Sorry, I might have not been clear.  By "variable data" I actually meant
data that's not going to be allocated in the requests' iovs, but rather
in rqst->rq_pages.

The variable buffers that are already expected (by PDU/spec), are AFAICS
always allocated either through cifs*buf_get() or some kmalloc() variant,
i.e. non-HIGHMEM.

async IO, though, is the only place I can see that allocates
rqst->rq_pages through iov_iter_get_pages_alloc2(), which is the source
of my concern, and the reason of my patch.  Particularly, on async read
cases, the page data is pre-allocated with the size we *expect* to
receive/read from the server, but if there's an error in a READ
response, the response itself will contain no/incomplete data in the page
data, but since those pages are allocated, the signature computation will
account for it, and generate a mismatching signature.

I'm running more tests now and I'll make sure to test the other possible
errors in 2.2.2.2.

>>   2) (probably only in async cases) When the signature fails, for whatever
>>      reason, we don't take any action.  This doesn't seem right IMHO,
>>      e.g. if the message is spoofed, we show a warning that the signatures
>>      doesn't match, but I would expect at least for the operation to stop,
>>      or maybe even a complete dis/reconnect.
>
>I don't think so.

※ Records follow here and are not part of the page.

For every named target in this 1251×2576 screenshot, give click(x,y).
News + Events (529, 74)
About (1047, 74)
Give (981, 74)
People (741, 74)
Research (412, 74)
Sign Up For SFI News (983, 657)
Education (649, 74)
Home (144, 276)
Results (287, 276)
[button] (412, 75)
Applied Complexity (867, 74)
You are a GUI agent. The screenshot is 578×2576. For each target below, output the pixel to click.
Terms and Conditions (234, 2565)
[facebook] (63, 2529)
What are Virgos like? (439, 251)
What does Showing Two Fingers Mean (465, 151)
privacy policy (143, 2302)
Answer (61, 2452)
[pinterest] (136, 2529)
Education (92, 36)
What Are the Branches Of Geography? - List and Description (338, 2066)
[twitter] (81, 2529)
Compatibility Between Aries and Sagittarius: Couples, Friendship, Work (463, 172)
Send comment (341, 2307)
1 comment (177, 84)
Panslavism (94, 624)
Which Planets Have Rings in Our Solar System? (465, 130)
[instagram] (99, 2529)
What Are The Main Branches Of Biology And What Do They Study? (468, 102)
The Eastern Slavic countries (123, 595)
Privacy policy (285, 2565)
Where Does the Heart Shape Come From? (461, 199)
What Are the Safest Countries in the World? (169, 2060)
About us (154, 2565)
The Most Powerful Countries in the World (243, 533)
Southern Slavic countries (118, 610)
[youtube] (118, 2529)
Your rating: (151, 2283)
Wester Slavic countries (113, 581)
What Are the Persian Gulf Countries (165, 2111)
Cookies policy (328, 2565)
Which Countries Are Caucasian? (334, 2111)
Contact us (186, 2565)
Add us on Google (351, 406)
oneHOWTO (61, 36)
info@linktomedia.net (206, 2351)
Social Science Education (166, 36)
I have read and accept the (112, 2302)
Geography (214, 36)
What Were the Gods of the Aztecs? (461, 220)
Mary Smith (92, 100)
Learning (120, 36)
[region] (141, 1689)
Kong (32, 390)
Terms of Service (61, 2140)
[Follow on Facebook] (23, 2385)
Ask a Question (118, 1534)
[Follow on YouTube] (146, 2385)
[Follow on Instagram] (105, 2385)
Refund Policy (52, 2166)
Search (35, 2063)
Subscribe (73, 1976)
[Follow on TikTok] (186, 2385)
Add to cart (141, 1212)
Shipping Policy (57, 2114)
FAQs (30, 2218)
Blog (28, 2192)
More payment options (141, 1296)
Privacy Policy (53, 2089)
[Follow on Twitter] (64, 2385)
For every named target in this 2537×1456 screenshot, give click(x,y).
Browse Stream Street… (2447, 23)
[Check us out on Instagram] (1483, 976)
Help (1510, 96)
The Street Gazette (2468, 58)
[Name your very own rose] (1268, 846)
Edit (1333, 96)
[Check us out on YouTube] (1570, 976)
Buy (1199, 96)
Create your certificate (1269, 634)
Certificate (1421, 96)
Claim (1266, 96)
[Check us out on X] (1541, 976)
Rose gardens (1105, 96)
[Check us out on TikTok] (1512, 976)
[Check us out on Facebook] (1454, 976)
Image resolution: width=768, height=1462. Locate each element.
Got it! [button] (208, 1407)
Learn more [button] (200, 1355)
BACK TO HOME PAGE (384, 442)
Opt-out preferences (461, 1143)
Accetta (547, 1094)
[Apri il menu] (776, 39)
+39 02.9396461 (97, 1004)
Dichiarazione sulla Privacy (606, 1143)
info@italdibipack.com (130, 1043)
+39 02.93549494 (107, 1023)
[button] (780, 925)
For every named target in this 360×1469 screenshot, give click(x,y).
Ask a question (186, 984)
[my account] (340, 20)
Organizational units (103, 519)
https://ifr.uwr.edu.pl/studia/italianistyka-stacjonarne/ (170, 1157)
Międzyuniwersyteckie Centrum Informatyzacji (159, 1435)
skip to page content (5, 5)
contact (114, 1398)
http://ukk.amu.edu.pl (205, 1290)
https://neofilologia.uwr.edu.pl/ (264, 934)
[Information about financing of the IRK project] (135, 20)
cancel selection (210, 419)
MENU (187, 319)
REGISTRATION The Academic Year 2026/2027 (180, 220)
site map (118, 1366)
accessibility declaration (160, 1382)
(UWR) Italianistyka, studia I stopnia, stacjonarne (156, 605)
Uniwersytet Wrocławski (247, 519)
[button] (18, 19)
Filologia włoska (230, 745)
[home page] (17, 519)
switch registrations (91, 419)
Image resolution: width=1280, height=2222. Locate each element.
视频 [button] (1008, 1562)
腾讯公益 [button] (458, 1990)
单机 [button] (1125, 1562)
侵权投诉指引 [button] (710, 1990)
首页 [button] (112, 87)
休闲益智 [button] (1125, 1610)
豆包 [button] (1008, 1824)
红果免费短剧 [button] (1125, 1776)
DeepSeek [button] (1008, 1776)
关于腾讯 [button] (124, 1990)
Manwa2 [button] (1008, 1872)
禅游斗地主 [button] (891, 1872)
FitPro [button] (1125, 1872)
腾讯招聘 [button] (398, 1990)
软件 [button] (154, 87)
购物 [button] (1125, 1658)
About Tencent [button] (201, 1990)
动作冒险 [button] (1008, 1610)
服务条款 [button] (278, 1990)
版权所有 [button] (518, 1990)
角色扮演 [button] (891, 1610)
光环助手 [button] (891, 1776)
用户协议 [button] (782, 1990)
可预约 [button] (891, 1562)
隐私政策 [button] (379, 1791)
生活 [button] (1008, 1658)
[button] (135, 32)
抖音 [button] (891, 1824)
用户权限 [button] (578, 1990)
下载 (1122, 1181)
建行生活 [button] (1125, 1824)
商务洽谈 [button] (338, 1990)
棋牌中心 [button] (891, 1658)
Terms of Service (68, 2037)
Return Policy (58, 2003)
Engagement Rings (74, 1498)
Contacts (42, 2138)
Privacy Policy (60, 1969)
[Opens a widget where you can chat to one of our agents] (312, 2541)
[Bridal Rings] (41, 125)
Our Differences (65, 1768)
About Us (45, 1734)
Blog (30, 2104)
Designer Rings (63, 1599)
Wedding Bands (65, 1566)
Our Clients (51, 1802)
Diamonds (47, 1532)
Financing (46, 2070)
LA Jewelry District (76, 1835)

The spec calls for dropping the message, and after
>all it could have been simple packet corruption. The retries will sort
>it out.
>
>Absolutely positively do not print a message for each received packet,
>good or bad.

For the good messages ok, of course, but for bad? Why not? Otherwise, e.g.,
spotting the misvalidation mentioned above would've taken much longer.

(btw I spotted that misvalidation while debugging my AES-GMAC series,
but the same behaviuour happens with AES-CMAC i.e. in current code)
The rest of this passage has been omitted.